Un an après la décision en faveur de l'achat des nouveaux avions de combat F-35, la ministre de la Défense, Viola Amherd, se retrouve en mauvaise posture. Des semaines avant la décision, il était déjà clair que le Conseil fédéral opterait pour ces avions-là. Ces jets furtifs étasuniens ne sont pas seulement les meilleurs, mais aussi les plus avantageux des quatre offres qu'a reçu la Confédération, martelait alors l'élue.
Et cela aurait déplu... à la France. Nos voisins, qui proposaient leur Rafale face au F-35, se sont sentis lésés. Et pas tant par la décision finale que parce que l'on lui aurait donné de faux espoirs. En effet, peu avant que la décision ne tombe, le Conseil fédéral aurait à nouveau sollicité Paris, dans une optique d'achat contre des contreparties politiques – cela alors que le dévolu de la Confédération était jeté sur les F-35 depuis longtemps. La France s'est sentie flouée.
Viola Amherd savait
Face à cela, Viola Amherd et son département de la défense, le DDPS, se lavent les mains. «Si de telles négociations ont eu lieu, c'est à l'insu de la cheffe du département et du DDPS», avait affirmé le département dans une prise de position. La Valaisanne a par ailleurs accusé le ministre des Finances, Ueli Maurer, et le ministre des Affaires étrangères, Ignazio Cassis, d'avoir mené ces pseudo-négociations tardives dans son dos.

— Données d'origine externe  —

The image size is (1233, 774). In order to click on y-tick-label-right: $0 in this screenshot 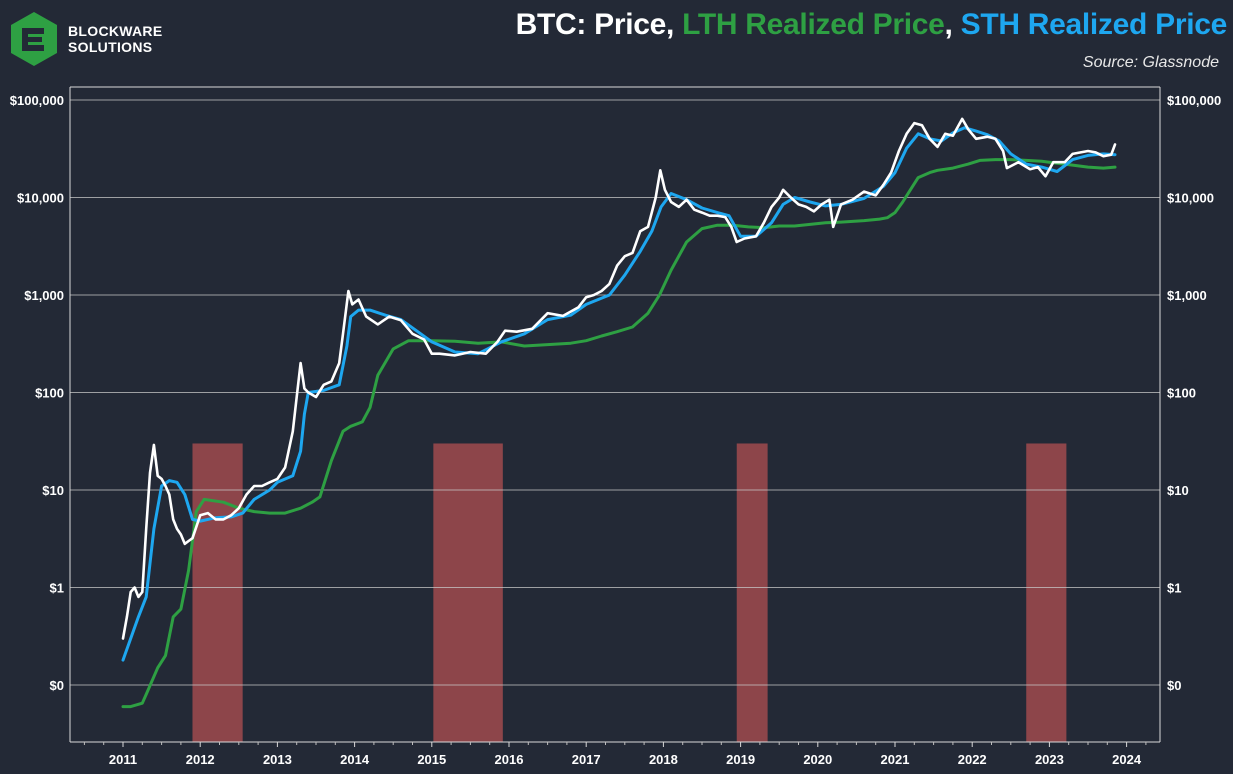, I will do `click(1174, 686)`.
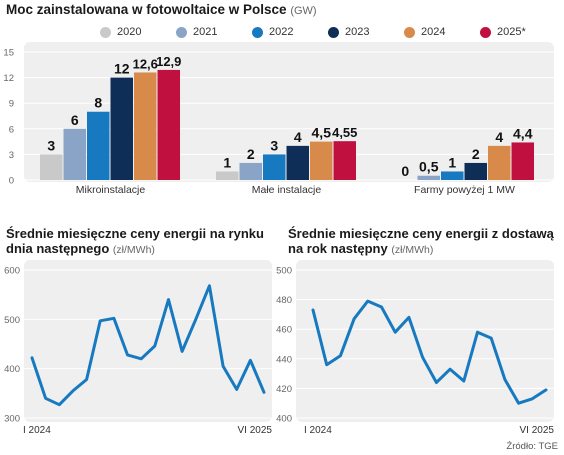  Describe the element at coordinates (12, 156) in the screenshot. I see `bar-y-tick-label: 3` at that location.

Or, il n'en est rien. Une enquête menée par la radio SRF met en doute les déclarations de la ministre. En réalité, une semaine avant le choix du type d'avion, le Conseil fédéral aurait demandé à la France, qui avait en fait déjà perdu l'affaire, de lui confirmer qu'elle était prête à faire des contreparties politiques si la Suisse achetait l'avion de combat français Rafale. Le gouvernement aurait commandé cette lettre, déclarée secrète, au ministre des Finances. Ce dernier se serait adressé à son homologue français, Bruno Le Maire. Cerise sur le gâteau: Viola Amherd était présente lors de la prise de décision!

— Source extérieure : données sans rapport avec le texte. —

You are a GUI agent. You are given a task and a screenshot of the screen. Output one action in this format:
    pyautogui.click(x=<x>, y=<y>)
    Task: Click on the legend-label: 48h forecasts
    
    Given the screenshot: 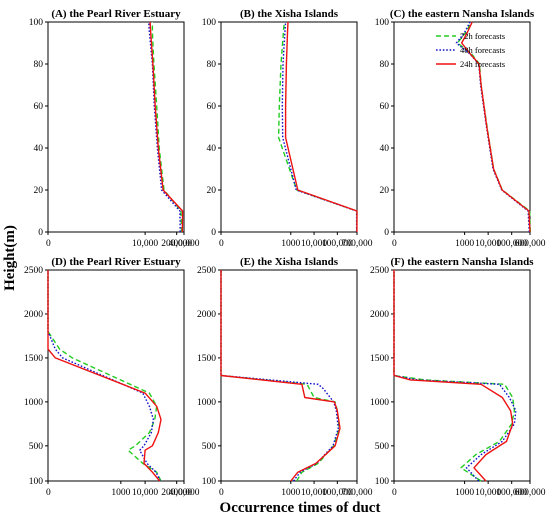 What is the action you would take?
    pyautogui.click(x=482, y=50)
    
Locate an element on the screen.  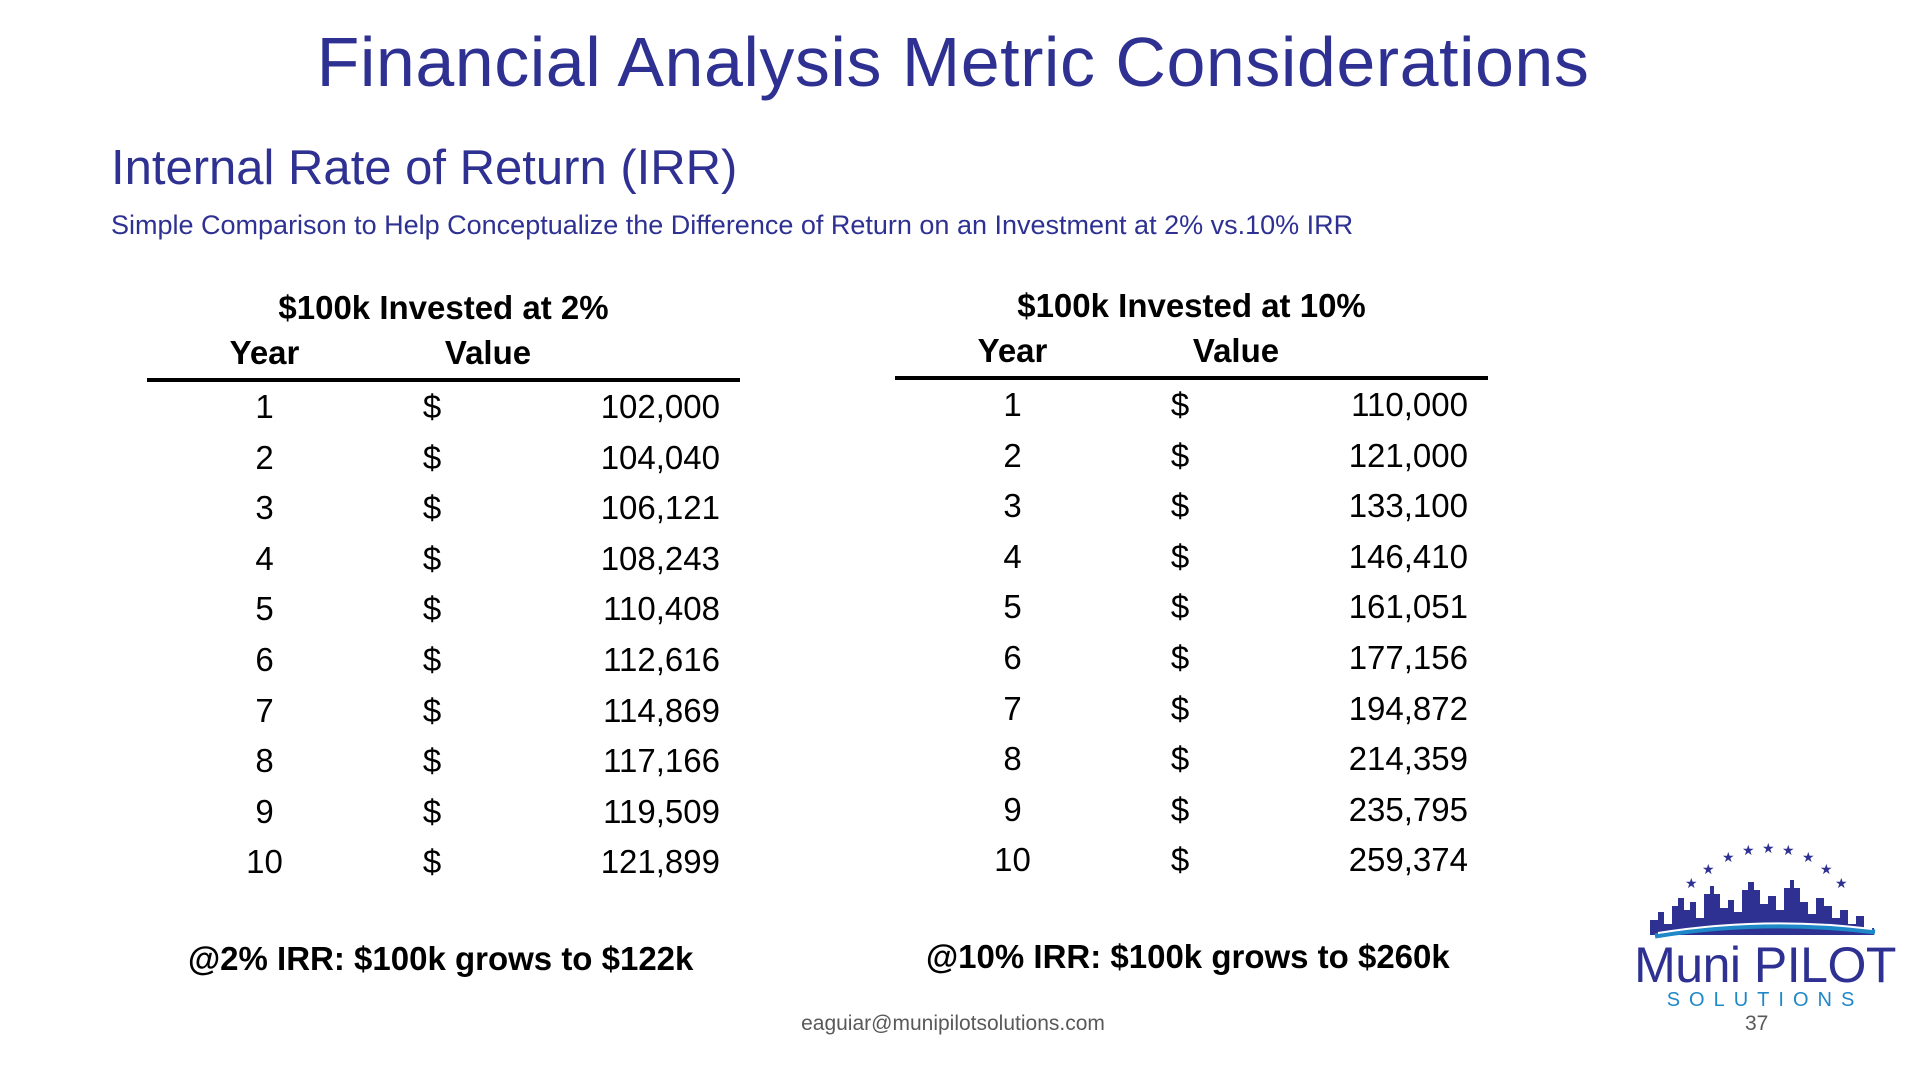
value-cell: 106,121 is located at coordinates (660, 508).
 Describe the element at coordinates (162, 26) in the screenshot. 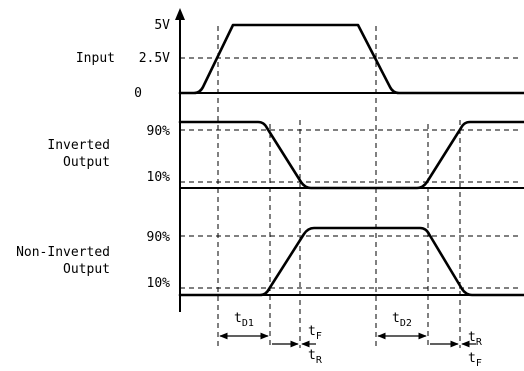

I see `input-5v-label: 5V` at that location.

Paris en colère, le DDPS se tait
La France aurait fourni cette confirmation, avec deux promesses: d'une part, Paris s'est montré prêt à verser à huit cantons suisses une part plus importante des recettes fiscales provenant des salaires des frontaliers. Selon les estimations, cela aurait rapporté 3,5 milliards de francs sur dix ans. Deuxièmement, Bruno Le Maire aurait assuré que la France soutiendrait à l'avenir la Suisse dans tous les dossiers de politique européenne. La SRF, dévoilant cela, se réfère à quatre sources indépendantes.

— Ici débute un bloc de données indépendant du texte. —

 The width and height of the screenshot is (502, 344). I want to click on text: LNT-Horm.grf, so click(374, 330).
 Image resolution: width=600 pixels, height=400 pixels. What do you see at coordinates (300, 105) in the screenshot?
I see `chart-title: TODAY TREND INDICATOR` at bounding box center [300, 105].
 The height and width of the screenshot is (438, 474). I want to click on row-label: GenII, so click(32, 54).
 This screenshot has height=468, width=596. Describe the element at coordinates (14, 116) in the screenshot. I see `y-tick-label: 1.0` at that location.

Une fois le pot aux roses découvert, Paris aurait réagi de manière brusque, rompant toutes les relations diplomatiques de haut niveau avec la Suisse. Le désaccord entre Berne et Paris perdure encore aujourd'hui. Cela est également lié à des déclarations ultérieures du DDPS de Viola Amherd, rapporte SRF.
Le DDPS ne veut pas s'exprimer sur cette affaire. «Comme les séances du Conseil fédéral sont confidentielles, nous ne pouvons pas nous prononcer sur ces questions», botte en touche le chef de la communication, Renato Kalbermatten.